Base is 430-450. Unknown. Calls I think 6.5 a month. There is some point system. I don’t know the incentives to make more. It would make sense if someone would just put it out there in open. If the system is good, why hide the numbers
 
Base is 430-450. Unknown. Calls I think 6.5 a month. There is some point system. I don’t know the incentives to make more. It would make sense if someone would just put it out there in open. If the system is good, why hide the numbers

6.5 calls?

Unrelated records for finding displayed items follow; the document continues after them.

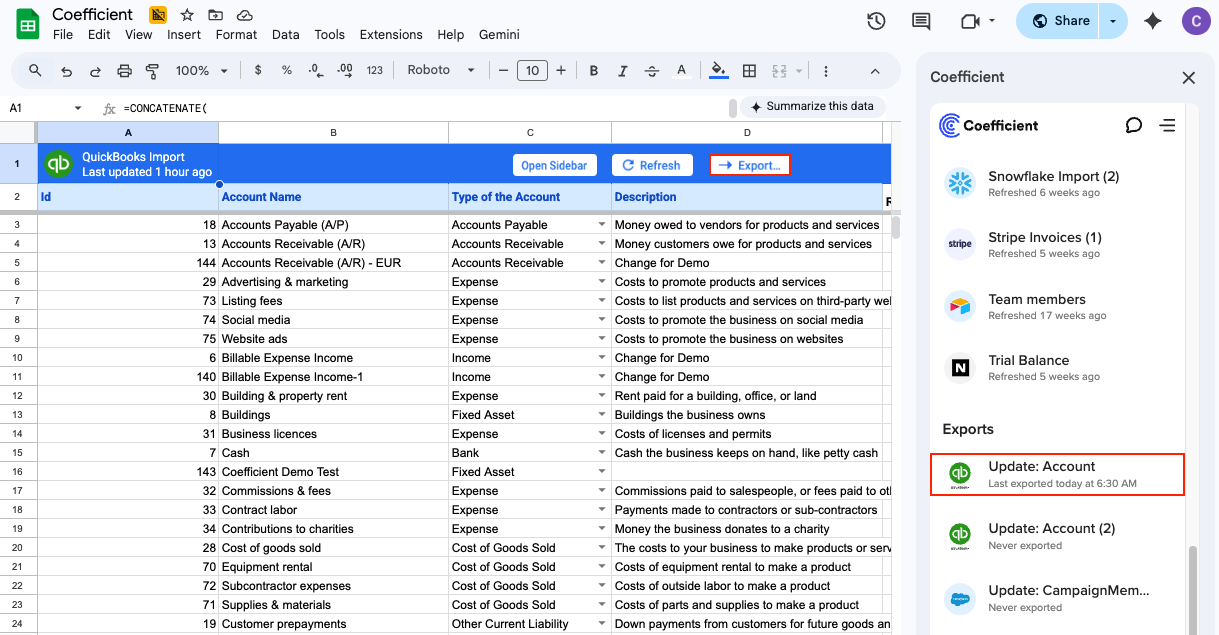Toggle strikethrough formatting
The height and width of the screenshot is (635, 1219).
652,71
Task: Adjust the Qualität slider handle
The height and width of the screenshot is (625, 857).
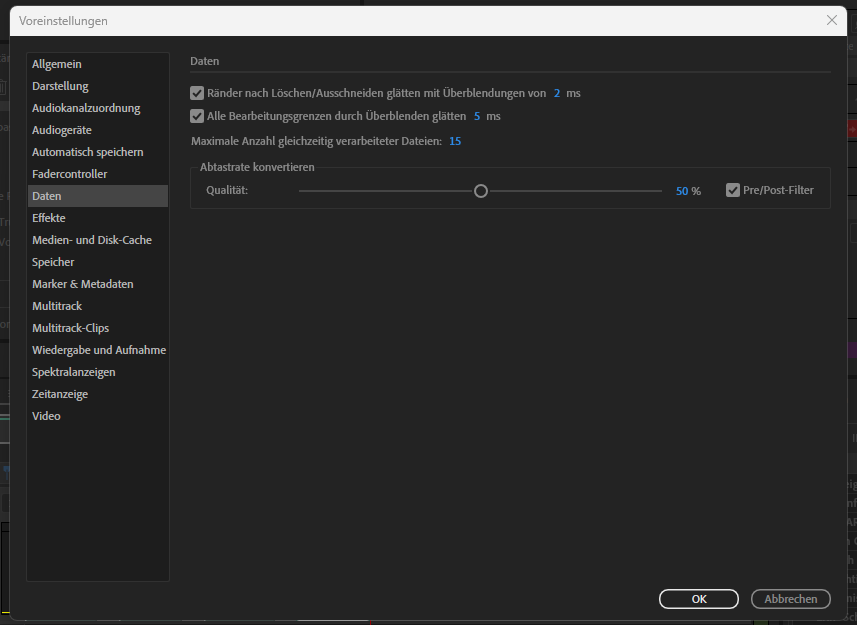Action: (x=481, y=190)
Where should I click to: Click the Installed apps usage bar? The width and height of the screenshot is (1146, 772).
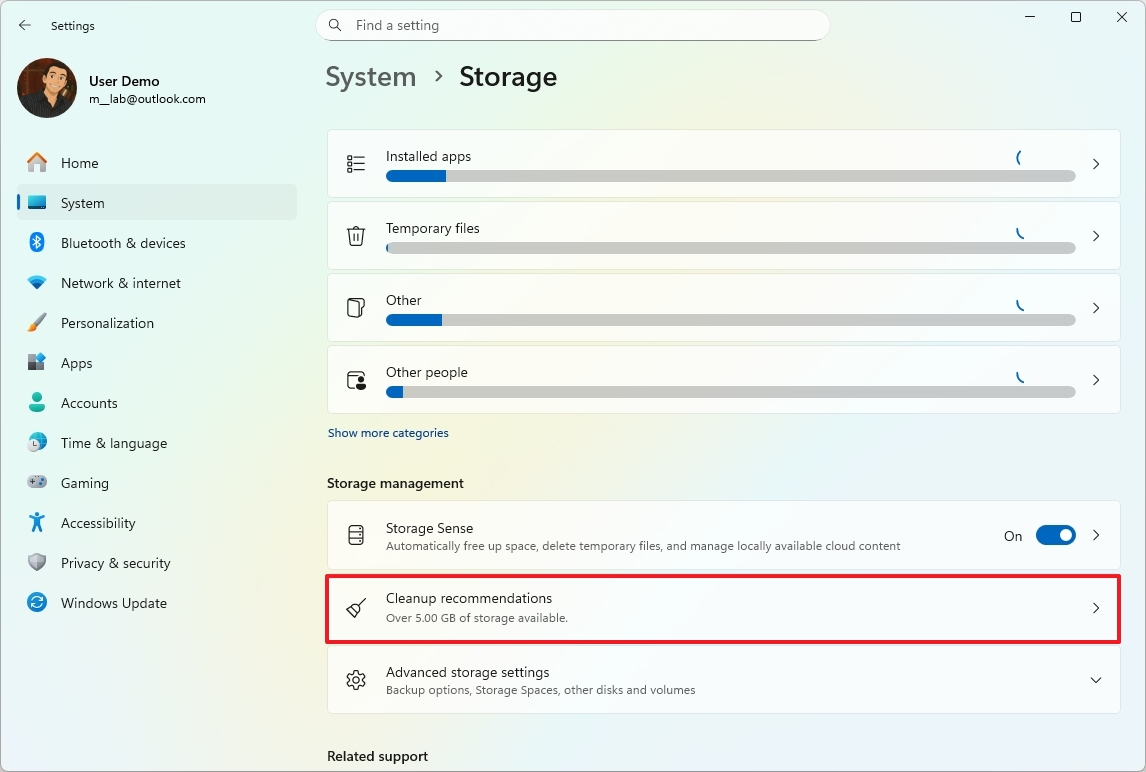(730, 176)
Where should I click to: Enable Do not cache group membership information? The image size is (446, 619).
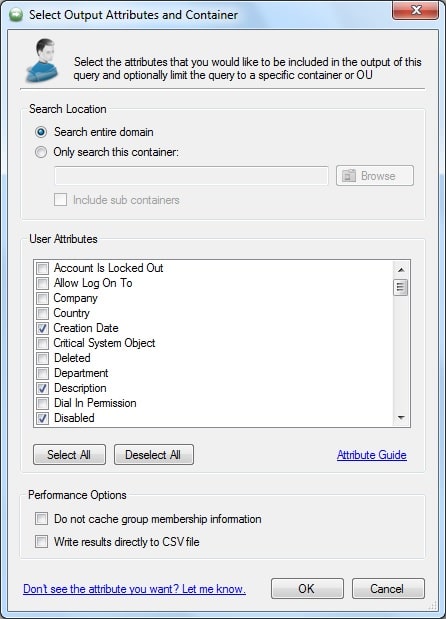[41, 518]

Are these 1st calls or mainly late calls done by 5, 7pm?

450k for these amount of calls is ultra ridiculous!
 
I think 4-5 weekdays as OB 24, OR 5-7, or backup 24. And then 1 24 and 12 on weekends. Yeah seems like a lot. It was modeled after old group who worked pretty hard sounds like. I asked other people near home and said hospital shafted whole group in negotiations so 30+? Docs walked. Seems like they running it tight to keep margins up. Unfortunate it’s based on a lean old model. I think it only works if you live 5-10 min away
 
Old group worked 55h+ to cover everything. New system wants docs to work the same. Add in CRNAs to cover more rooms. It’s like an AMC model. Just 1:3 and not 1:6. Still screwing the docs but not like Northstar.

The Elmhurst and Edward folks should demand better hours under 50 rather than think they are working the norm. They need to figure out how many docs they really need before any acquisition. I’m guessing it’s more than 25 at any spot unless they like being burned out.

If you take more than 1 call per week, reanalyze your life. Stop feelin proud that you saw nobody in the real world all week. Workhorses with tunnel vision
 
Maybe new grads? I can’t see that schedule turning out good if docs do all the calls and not enough 7pm CRNAs.